(Pixel coordinate grounding data)
_ _ _ _
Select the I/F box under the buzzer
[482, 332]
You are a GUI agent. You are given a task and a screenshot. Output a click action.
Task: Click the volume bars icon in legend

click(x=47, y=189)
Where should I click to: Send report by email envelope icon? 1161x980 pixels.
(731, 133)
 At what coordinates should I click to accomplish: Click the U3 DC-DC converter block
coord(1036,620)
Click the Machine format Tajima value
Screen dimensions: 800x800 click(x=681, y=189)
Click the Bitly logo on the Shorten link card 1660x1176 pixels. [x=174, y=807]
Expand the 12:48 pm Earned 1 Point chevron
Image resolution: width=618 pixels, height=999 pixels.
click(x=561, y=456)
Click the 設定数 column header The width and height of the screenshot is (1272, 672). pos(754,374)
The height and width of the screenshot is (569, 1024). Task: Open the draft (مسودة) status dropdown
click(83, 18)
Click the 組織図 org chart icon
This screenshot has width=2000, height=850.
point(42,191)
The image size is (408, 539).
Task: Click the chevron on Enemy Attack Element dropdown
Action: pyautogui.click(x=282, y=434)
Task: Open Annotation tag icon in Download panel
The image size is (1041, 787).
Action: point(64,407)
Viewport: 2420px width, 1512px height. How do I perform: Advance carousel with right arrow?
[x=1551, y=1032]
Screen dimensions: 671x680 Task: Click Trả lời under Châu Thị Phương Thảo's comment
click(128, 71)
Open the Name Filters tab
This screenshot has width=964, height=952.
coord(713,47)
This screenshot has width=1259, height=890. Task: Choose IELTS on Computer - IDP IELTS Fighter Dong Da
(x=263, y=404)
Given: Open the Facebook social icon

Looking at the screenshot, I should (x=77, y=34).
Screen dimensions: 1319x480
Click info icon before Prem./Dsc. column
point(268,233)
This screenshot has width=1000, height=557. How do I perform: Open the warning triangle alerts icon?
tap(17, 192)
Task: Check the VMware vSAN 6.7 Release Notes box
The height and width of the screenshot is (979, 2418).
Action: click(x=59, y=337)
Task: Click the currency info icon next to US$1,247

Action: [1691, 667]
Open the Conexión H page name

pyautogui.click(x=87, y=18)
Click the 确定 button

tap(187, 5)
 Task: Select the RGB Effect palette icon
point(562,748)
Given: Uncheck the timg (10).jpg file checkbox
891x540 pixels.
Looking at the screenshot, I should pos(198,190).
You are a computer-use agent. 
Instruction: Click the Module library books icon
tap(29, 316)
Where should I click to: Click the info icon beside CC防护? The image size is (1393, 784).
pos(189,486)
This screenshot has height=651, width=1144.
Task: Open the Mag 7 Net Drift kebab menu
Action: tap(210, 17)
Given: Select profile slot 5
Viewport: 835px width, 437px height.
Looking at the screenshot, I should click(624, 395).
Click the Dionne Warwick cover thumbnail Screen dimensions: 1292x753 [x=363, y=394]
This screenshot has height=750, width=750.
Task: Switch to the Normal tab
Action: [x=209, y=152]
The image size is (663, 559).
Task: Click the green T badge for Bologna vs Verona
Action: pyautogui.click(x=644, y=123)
_ _ _ _
# [About this task]
Identify the lines above that contain the word "agent", then copy them.

# [Answer to the problem]
You are a GUI agent. You are given a task and a screenshot. Output a click action.
You are a computer-use agent. 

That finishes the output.